- Joined
- Feb 3, 2022
- Messages
- 5,058
- Reaction score
- 3,758
Minister for Justice Helen McEntee is to strengthen the law against hate crimes and hate speech, with the aim of making it easier to secure convictions in the courts. The new measures will be announced later today, with legislation being introduced in the Oireachtas in the autumn.
Minister McEntee has signalled that she is amending her approach to the forthcoming Incitement to Hatred and Hate Crime Bill, with the aim of making it easier to secure convictions. The mechanism is to create new aggravated versions of existing offences, where those offences are motivated by prejudice against what is termed a "protected characteristic" of the victim. These include race, colour, nationality, ethnic or national origin, sexual orientation, gender and disability.
Minister McEntee said she hopes the bill will be enacted by the end of the year and that the legislation will cover all forms of media, including online, print and radio.

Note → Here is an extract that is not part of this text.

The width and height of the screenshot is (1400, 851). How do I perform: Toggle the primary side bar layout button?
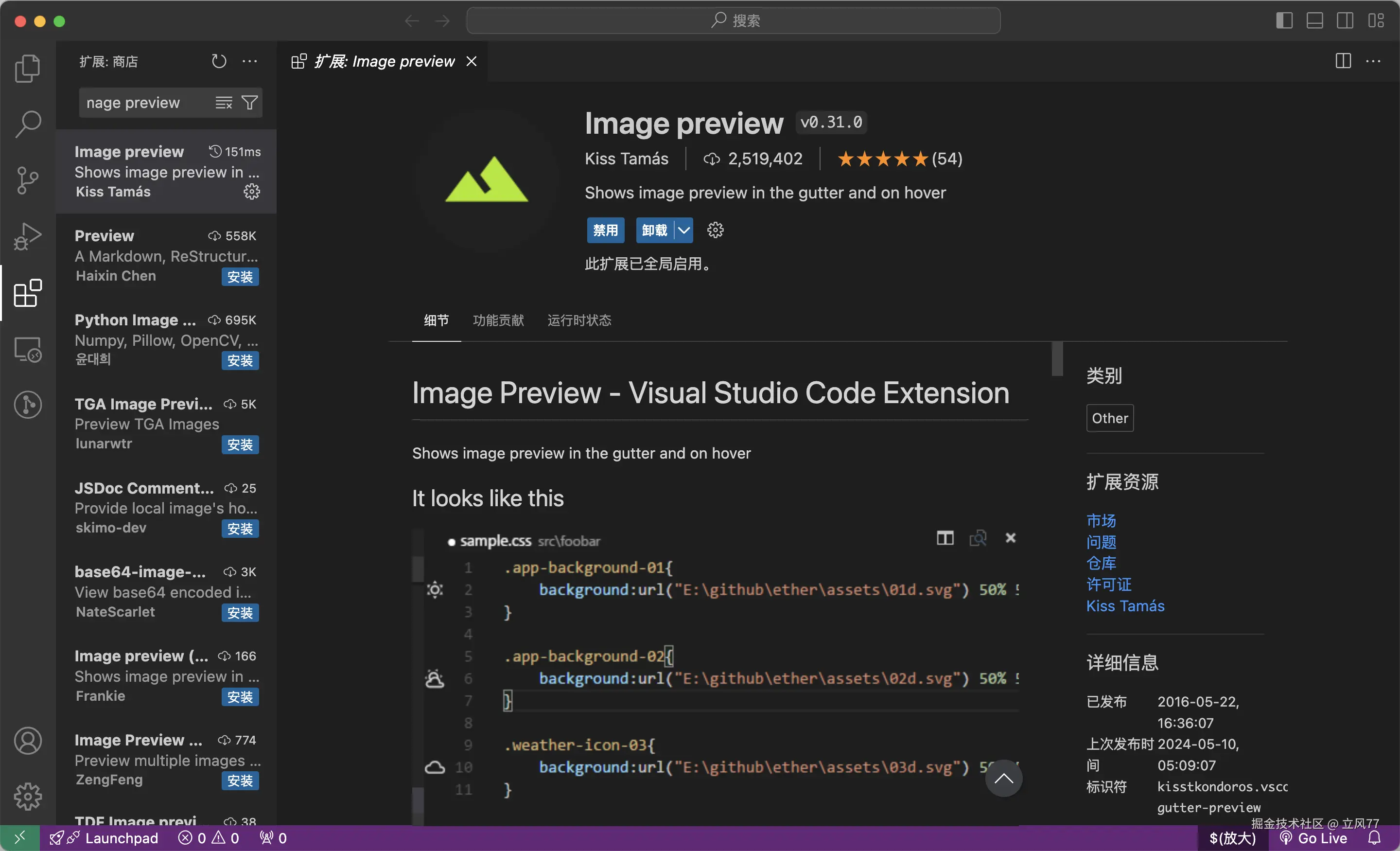[x=1284, y=21]
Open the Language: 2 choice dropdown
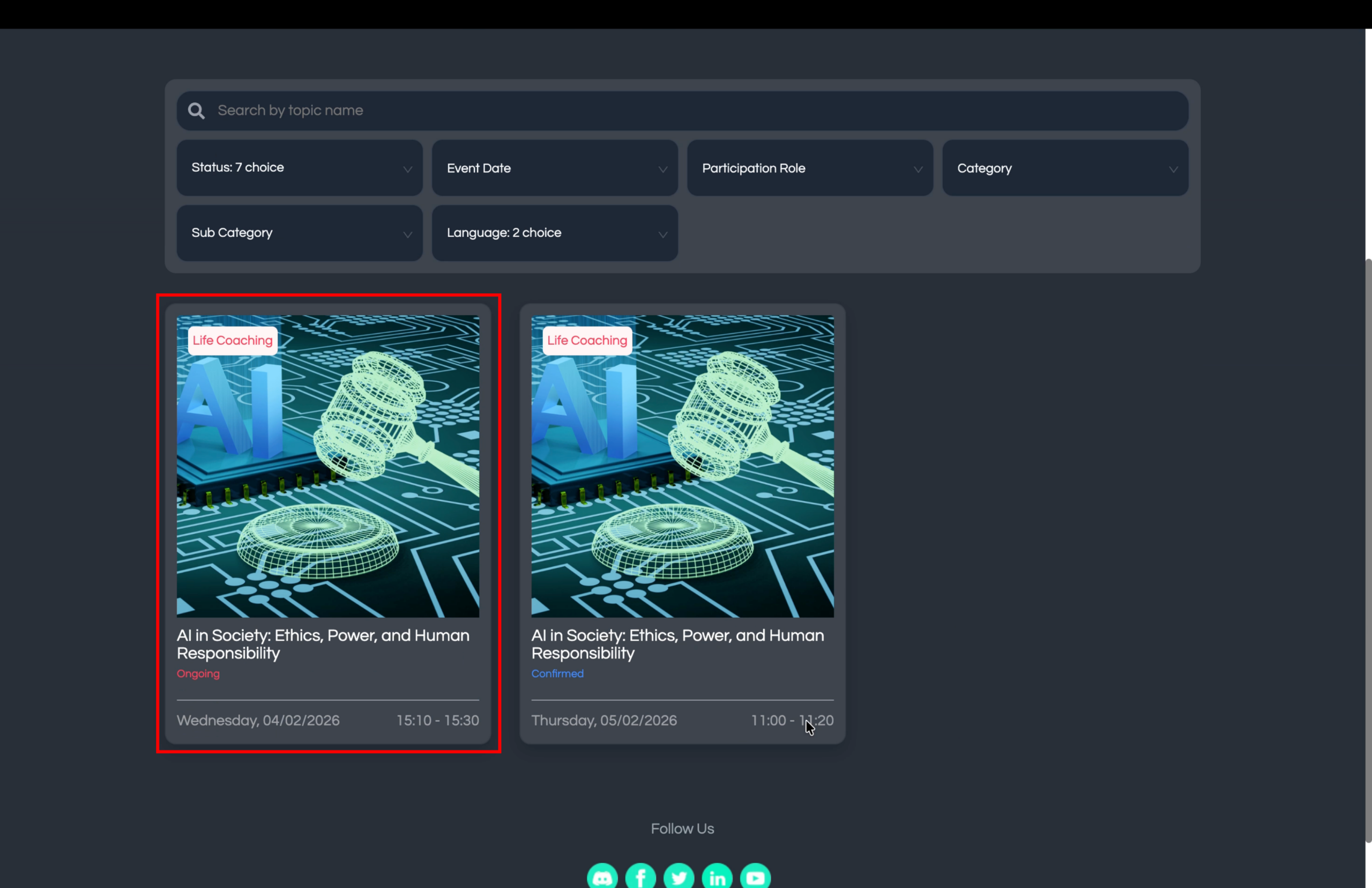This screenshot has width=1372, height=888. 554,233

She said convictions under the new bill would carry tougher sentences. "There are people living in this country at this moment in time who are not living their lives as they should simply because of fear," the minister said. "We all have a right to feel safe and to be safe. For somebody to feel unsafe simply because of who they are - their race, their religion, the color of their skin, their sexual orientation - it's not a society that I want to live in, and it's not what we should be tolerating."